(Record excerpts begins)

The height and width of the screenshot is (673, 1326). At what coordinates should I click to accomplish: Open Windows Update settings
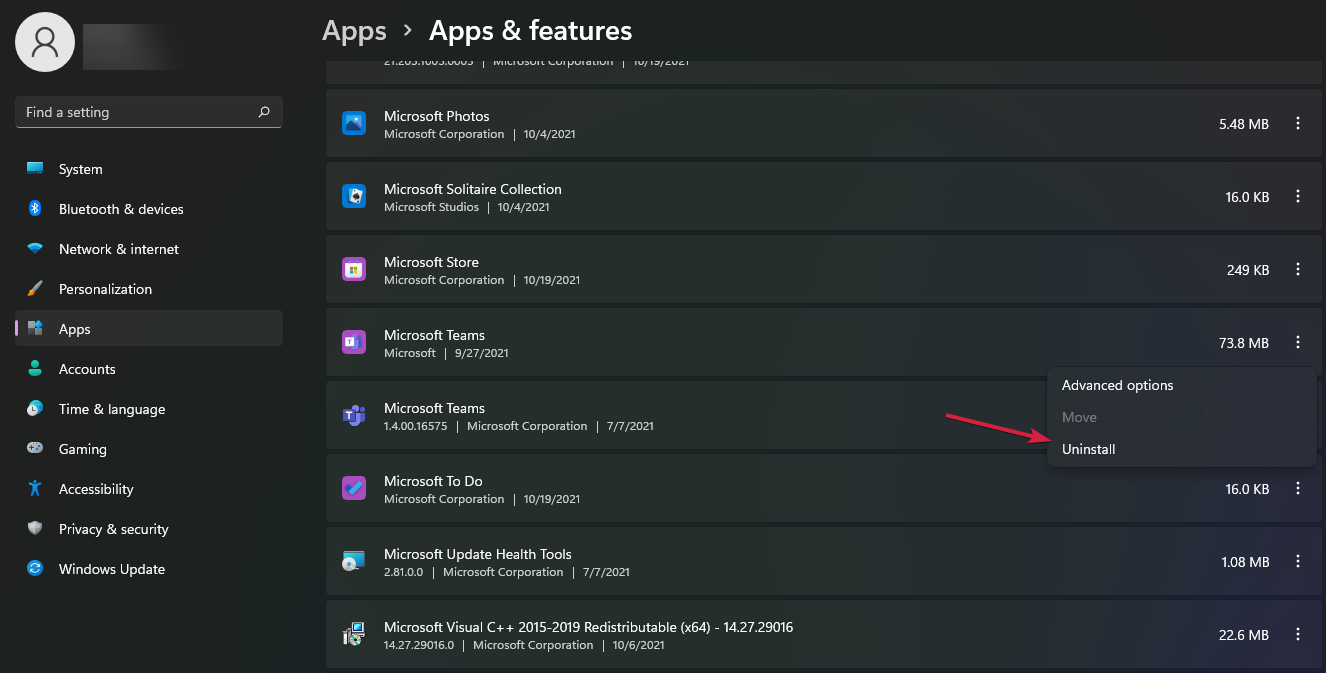click(x=111, y=569)
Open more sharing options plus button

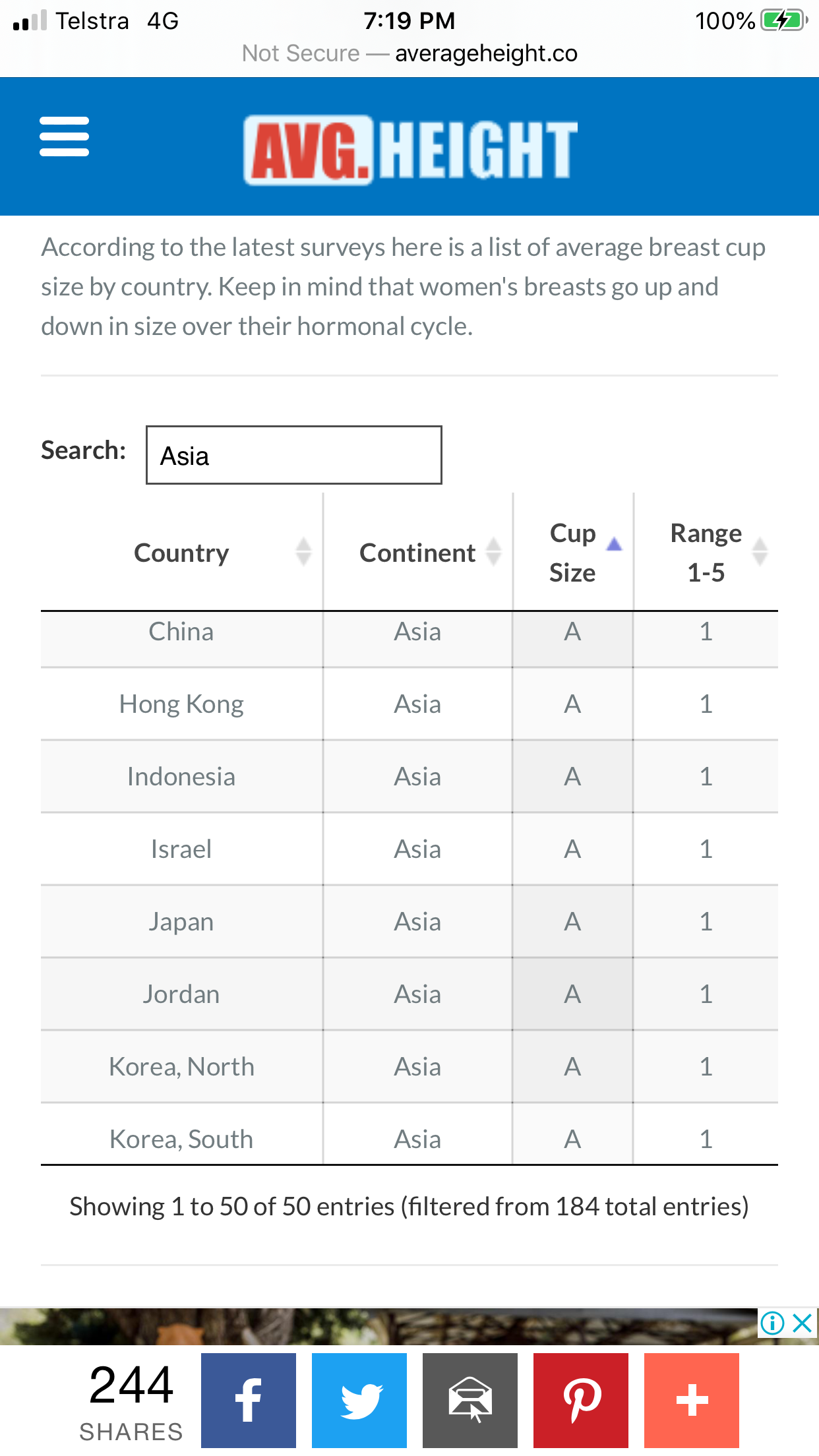(691, 1400)
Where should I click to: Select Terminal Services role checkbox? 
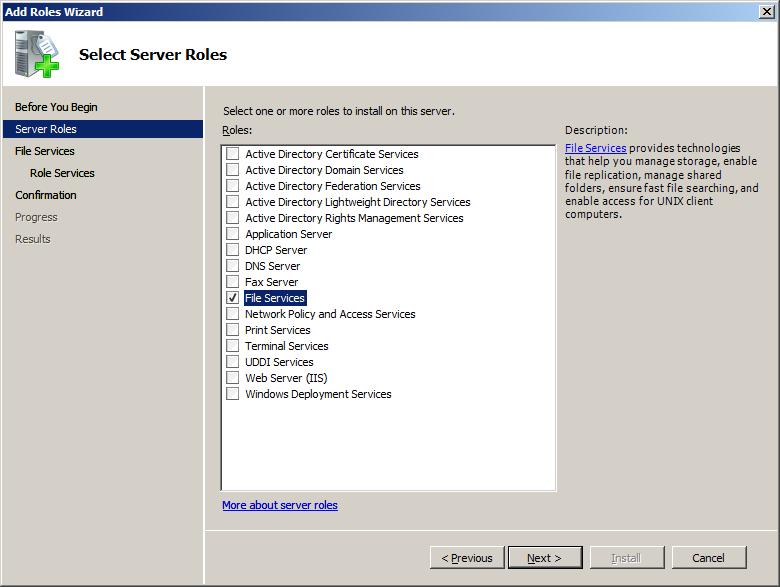click(x=232, y=346)
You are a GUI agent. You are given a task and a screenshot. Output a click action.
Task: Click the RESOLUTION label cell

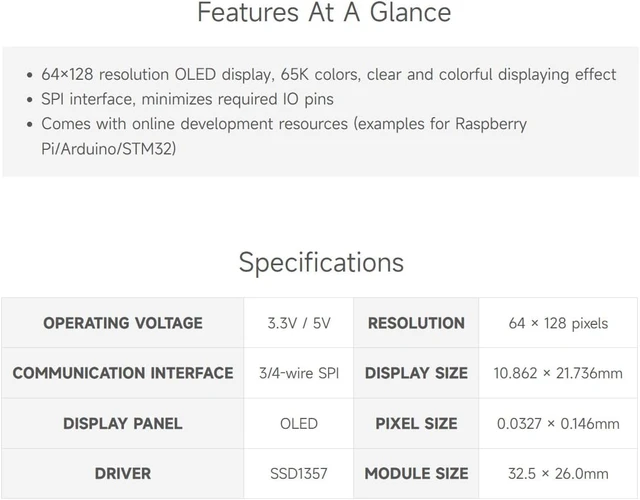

(Record excerpts ends)

_What you should do_
Excluding pictures, print all lines above exactly.

_Result of the exercise_
The height and width of the screenshot is (673, 1326). At what coordinates should I click to accomplish: Open Windows Update settings
click(x=111, y=569)
Open more sharing options plus button

(691, 1400)
Where should I click to: Select Terminal Services role checkbox? 
click(x=232, y=346)
You are a GUI agent. You are given a task and a screenshot. Output a click action.
Task: Click the RESOLUTION label cell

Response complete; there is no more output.